### SHORT EXERCISE
Print the following entries unchanged, from the line containing "The image size is (1380, 830)." through the line containing "Looking at the screenshot, I should click(117, 45).", including both of those lines.

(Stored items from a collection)
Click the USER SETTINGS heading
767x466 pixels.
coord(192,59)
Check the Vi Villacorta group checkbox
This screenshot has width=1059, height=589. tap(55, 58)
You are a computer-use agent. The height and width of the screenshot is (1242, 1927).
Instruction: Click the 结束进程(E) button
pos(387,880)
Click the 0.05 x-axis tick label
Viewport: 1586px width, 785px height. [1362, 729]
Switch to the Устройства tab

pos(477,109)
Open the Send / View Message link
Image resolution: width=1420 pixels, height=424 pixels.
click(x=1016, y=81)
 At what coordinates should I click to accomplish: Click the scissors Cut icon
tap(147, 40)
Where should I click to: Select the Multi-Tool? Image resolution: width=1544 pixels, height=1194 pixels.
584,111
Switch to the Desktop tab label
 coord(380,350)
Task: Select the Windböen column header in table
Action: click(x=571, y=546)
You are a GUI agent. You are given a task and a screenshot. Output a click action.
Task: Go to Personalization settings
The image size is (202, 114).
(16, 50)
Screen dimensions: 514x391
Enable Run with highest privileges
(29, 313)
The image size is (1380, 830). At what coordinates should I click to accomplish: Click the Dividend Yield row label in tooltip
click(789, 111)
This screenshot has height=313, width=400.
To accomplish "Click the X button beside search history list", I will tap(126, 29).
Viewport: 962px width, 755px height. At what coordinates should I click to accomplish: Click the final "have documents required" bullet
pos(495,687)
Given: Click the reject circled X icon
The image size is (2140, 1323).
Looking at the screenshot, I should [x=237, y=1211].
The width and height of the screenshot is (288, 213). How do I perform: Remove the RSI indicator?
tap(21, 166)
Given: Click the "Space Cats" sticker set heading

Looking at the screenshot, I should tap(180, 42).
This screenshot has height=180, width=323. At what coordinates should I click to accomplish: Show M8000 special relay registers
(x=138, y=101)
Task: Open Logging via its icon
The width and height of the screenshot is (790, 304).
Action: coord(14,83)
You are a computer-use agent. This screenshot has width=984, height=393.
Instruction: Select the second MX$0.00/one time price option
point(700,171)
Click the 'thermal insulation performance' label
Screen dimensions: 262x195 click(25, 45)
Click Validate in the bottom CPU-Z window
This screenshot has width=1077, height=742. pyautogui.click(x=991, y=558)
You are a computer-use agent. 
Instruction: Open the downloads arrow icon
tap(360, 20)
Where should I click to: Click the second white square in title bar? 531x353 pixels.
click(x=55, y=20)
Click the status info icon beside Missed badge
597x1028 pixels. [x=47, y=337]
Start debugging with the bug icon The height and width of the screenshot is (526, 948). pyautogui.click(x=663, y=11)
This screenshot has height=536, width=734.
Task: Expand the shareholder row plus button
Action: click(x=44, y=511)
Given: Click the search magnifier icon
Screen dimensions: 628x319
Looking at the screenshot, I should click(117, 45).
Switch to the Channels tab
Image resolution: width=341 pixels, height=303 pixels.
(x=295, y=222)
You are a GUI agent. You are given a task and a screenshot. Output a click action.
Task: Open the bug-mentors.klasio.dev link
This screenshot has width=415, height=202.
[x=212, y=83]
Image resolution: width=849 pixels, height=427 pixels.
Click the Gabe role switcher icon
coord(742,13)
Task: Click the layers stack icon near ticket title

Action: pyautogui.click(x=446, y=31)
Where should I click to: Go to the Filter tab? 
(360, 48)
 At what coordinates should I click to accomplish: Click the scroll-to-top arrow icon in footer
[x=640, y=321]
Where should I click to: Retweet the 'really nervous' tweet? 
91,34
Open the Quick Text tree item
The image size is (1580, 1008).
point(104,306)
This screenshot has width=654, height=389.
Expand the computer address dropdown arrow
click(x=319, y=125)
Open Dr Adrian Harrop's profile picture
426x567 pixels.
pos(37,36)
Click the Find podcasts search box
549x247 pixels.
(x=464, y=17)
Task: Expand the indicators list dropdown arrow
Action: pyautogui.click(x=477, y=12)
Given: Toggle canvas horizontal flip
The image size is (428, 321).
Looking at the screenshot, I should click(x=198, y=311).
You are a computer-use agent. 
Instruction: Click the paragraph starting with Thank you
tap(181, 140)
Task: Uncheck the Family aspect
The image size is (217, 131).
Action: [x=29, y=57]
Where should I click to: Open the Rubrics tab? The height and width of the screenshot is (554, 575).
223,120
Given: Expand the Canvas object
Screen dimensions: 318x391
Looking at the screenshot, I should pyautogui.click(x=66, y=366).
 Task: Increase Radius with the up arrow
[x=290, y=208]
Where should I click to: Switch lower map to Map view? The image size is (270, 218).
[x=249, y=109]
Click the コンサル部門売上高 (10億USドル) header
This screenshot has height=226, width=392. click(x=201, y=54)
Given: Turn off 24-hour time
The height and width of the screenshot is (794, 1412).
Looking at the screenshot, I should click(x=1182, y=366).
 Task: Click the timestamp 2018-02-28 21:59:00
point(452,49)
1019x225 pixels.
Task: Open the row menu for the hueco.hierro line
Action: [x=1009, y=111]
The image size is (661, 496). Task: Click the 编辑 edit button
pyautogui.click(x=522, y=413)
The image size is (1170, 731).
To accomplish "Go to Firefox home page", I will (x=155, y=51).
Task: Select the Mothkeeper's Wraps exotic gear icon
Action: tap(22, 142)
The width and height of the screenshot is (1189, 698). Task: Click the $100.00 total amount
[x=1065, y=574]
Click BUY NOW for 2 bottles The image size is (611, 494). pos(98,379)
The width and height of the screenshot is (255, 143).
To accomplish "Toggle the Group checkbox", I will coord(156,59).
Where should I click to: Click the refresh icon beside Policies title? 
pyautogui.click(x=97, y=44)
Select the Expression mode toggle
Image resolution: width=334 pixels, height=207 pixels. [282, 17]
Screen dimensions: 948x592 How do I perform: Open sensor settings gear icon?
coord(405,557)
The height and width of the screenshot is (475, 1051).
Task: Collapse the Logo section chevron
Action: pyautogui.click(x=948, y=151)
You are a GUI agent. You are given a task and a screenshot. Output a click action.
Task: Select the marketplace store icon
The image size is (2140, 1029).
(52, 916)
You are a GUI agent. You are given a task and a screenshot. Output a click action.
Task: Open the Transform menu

### EXPECTED OUTPUT
The image size is (1380, 830). At what coordinates should I click to accomplish: Click the Dividend Yield row label in tooltip
click(789, 111)
This screenshot has height=313, width=400.
To accomplish "Click the X button beside search history list", I will tap(126, 29).
Viewport: 962px width, 755px height. At what coordinates should I click to accomplish: Click the final "have documents required" bullet
pos(495,687)
Given: Click the reject circled X icon
The image size is (2140, 1323).
Looking at the screenshot, I should [x=237, y=1211].
The width and height of the screenshot is (288, 213). How do I perform: Remove the RSI indicator?
tap(21, 166)
Given: Click the "Space Cats" sticker set heading

Looking at the screenshot, I should tap(180, 42).
This screenshot has height=180, width=323. At what coordinates should I click to accomplish: Show M8000 special relay registers
(x=138, y=101)
Task: Open Logging via its icon
The width and height of the screenshot is (790, 304).
Action: coord(14,83)
You are a computer-use agent. This screenshot has width=984, height=393.
Instruction: Select the second MX$0.00/one time price option
point(700,171)
Click the 'thermal insulation performance' label
Screen dimensions: 262x195 click(25, 45)
Click Validate in the bottom CPU-Z window
This screenshot has width=1077, height=742. pyautogui.click(x=991, y=558)
You are a computer-use agent. 
Instruction: Open the downloads arrow icon
tap(360, 20)
Where should I click to: Click the second white square in title bar? 531x353 pixels.
click(x=55, y=20)
Click the status info icon beside Missed badge
597x1028 pixels. [x=47, y=337]
Start debugging with the bug icon The height and width of the screenshot is (526, 948). pyautogui.click(x=663, y=11)
This screenshot has height=536, width=734.
Task: Expand the shareholder row plus button
Action: click(x=44, y=511)
Given: Click the search magnifier icon
Screen dimensions: 628x319
Looking at the screenshot, I should click(117, 45).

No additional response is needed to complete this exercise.